» Exercise goal
From the entries below, return only the lines starting at the one that contains "You are a computer-use agent. The image size is (664, 623)." and ending at the one that contains "Open the openly.com/for-agents", exactly as they stand.

» Listed records

◇ ◇ ◇ ◇ ◇ ◇ ◇

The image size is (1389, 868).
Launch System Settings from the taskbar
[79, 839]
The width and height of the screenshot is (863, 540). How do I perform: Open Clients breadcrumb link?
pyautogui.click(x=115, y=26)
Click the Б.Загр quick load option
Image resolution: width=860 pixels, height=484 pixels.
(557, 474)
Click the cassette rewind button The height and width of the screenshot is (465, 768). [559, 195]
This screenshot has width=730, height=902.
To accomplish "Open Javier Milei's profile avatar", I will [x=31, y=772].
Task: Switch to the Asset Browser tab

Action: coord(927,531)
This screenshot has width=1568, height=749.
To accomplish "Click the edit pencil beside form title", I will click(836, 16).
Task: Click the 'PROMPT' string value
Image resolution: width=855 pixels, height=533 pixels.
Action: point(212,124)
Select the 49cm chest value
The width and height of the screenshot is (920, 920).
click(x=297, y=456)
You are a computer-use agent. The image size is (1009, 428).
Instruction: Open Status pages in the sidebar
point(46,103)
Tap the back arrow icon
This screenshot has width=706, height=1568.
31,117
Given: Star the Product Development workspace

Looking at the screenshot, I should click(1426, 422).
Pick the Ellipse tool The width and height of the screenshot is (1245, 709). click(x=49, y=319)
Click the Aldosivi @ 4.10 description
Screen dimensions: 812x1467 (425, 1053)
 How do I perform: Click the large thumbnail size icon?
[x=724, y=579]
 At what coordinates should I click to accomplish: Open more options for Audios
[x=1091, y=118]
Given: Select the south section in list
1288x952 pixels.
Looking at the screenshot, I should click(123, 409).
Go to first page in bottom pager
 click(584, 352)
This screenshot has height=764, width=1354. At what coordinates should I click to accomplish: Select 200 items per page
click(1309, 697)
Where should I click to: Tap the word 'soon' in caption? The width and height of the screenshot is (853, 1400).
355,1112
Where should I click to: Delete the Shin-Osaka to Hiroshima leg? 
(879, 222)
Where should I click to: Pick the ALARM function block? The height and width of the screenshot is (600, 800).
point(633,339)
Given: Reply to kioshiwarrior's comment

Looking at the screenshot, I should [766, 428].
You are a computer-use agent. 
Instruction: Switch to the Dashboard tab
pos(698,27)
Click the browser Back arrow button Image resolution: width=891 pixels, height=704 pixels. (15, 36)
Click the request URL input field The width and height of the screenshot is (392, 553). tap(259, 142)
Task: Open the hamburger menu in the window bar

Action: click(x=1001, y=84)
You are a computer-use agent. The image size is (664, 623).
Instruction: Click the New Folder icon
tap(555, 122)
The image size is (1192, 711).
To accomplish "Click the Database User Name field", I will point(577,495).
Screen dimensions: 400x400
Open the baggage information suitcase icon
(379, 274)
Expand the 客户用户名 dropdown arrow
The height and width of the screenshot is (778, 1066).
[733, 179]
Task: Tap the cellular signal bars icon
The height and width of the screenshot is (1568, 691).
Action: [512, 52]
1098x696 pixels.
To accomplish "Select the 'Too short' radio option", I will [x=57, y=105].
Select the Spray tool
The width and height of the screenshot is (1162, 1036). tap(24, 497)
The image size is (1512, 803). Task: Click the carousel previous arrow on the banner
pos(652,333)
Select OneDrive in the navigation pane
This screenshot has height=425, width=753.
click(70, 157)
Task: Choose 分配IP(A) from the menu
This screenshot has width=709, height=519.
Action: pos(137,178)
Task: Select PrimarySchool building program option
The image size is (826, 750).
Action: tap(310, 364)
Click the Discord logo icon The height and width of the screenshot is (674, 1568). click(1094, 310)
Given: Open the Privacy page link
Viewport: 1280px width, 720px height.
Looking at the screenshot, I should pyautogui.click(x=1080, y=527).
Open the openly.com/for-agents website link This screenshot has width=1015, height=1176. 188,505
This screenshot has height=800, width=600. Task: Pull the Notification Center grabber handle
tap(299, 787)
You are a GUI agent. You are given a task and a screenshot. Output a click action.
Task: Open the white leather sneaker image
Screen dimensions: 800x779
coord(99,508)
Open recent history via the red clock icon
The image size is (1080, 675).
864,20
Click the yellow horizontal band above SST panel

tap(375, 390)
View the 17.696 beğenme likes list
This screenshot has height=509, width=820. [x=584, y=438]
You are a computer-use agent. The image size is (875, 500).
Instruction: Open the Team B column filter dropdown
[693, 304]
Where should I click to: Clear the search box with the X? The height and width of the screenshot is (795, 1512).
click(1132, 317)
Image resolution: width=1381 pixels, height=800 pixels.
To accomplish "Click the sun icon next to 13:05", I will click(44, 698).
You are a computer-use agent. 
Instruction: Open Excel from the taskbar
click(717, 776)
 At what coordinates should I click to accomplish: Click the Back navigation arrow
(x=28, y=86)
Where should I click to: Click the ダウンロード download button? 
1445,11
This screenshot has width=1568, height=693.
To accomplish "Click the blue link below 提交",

◇ ◇ ◇ ◇ ◇ ◇ ◇

» Solution for this problem
You are a computer-use agent. The image size is (664, 623).
Instruction: Click the New Folder icon
tap(555, 122)
The image size is (1192, 711).
To accomplish "Click the Database User Name field", I will point(577,495).
Screen dimensions: 400x400
Open the baggage information suitcase icon
(379, 274)
Expand the 客户用户名 dropdown arrow
The height and width of the screenshot is (778, 1066).
[733, 179]
Task: Tap the cellular signal bars icon
The height and width of the screenshot is (1568, 691).
Action: [512, 52]
1098x696 pixels.
To accomplish "Select the 'Too short' radio option", I will [x=57, y=105].
Select the Spray tool
The width and height of the screenshot is (1162, 1036). tap(24, 497)
The image size is (1512, 803). Task: Click the carousel previous arrow on the banner
pos(652,333)
Select OneDrive in the navigation pane
This screenshot has height=425, width=753.
click(70, 157)
Task: Choose 分配IP(A) from the menu
This screenshot has width=709, height=519.
Action: pos(137,178)
Task: Select PrimarySchool building program option
The image size is (826, 750).
Action: tap(310, 364)
Click the Discord logo icon The height and width of the screenshot is (674, 1568). click(1094, 310)
Given: Open the Privacy page link
Viewport: 1280px width, 720px height.
Looking at the screenshot, I should pyautogui.click(x=1080, y=527).
Open the openly.com/for-agents website link This screenshot has width=1015, height=1176. 188,505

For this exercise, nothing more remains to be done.